Johnson's strategy is to begin in the morning. "Usually, I have a system," she says. "I gather all my coupons that I've collected throughout the week, including printouts from online, and place them on my ottoman. Turn on some music and proceed to clip the coupons I want to keep. I place the coupons that I don't want in a Ziploc bag that I donate to people."
That effort typically saves her $200 a week.
You may feel like a mini-hoarder at times. One of the tripwires of being an extreme couponer is that you risk purchasing many items you don't really need. Some of the hoarding may work out well. Hamm says that during her extreme coupon days, she wound up with stashes of toilet paper, toothpaste and canned goods. But she also says it "led to having a stockpile of junk food in the house."
When you're someone who lost 90 pounds in a year and then became a fitness trainer, that's not exactly what you want, she says.
It always helps to have a system. It doesn't matter what it is, coupon experts say. Just pick something that works for you.
For instance, Joanie Demer, co-founder of TheKrazyCouponLady.com, not surprisingly uses coupons but she says that even she doesn't go overboard.
"I'll admit there was a day when I shopped multi-stores and made multiple trips per week," she says. "I found that wasn't sustainable, so a few years ago, I scaled back to one store."
Now, Johnson has her couponing down to a science. She sorts her coupons according to the expiration date and according to what's low in the pantry. She reads through store circulars to see who has the best sales, and where she can stack the manufacturer coupons on top of the sales.
"It's not double couponing, but it's the closest that I can come to double couponing while in New York City," Johnson says. "I circle the items that I'm going to purchase with a thick permanent marker so it stands out when I go shopping.

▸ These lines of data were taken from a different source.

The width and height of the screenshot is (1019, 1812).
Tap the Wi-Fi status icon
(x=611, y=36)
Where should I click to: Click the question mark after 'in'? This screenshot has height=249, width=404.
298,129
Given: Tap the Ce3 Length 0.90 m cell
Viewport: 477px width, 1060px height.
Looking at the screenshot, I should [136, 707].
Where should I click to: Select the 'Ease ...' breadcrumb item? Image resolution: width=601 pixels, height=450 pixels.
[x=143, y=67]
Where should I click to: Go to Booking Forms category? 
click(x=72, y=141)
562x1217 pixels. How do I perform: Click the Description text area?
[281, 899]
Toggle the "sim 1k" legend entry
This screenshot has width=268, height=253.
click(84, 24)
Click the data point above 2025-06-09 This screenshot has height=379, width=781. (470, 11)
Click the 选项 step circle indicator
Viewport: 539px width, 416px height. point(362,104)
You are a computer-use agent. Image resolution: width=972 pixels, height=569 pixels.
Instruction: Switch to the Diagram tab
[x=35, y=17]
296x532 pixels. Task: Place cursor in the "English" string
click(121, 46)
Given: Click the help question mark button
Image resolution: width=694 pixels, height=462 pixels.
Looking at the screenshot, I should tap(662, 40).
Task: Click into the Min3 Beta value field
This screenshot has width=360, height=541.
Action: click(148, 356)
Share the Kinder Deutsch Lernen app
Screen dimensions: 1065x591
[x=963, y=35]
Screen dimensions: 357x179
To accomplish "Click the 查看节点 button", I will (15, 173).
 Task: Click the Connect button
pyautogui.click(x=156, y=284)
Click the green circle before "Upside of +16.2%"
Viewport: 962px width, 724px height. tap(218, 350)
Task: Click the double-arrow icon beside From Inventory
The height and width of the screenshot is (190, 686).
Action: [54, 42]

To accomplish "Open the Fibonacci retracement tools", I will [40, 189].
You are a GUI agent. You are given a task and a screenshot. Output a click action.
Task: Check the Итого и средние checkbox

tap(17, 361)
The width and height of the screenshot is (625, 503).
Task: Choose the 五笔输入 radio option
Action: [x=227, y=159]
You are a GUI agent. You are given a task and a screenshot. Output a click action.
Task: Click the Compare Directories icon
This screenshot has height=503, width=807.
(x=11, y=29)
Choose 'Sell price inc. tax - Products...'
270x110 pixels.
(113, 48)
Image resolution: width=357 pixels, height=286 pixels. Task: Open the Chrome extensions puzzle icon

If I come across coupons that I am not going to use, I usually place them in my coupon book – sorted by expiration month – so I never lose it."
And if you don't have a system but are looking for one, Spirulina Sims, author of "Never Pay Full Price: Financially Free by Couponing," which came out in May, has several suggestions, including:
- Get on social media, such as Facebook or Instagram. "Follow people who are extreme couponers," she says, suggesting you use hashtags like, #extremecouponer, #coupon community, #couponing and #couponing101. Many extreme couponers are social to boot, and may let you in on how they find the best deals.
- Look for coupon sites. There's the aforementioned TheKrazyCouponLady.com, but also sites like Coupons.com and Couponsclippers.com, two of Sim's favorites. Your first source, however, should actually be your old-fashioned Sunday paper, she says – advice that should make newspaper editors nationwide happy.
- Set a budget. If you're going to a store armed with stacks of coupons, know how much you want to spend first. "It will help you save more and you can track your spending habits and finances," Sims says.
After all, you're going to all of this work to help improve your bank account, right? If you devote a lot of time to couponing but don't set a budget, you won't just spend a lot of time – you'll spend a lot of money. Which misses the whole point of couponing.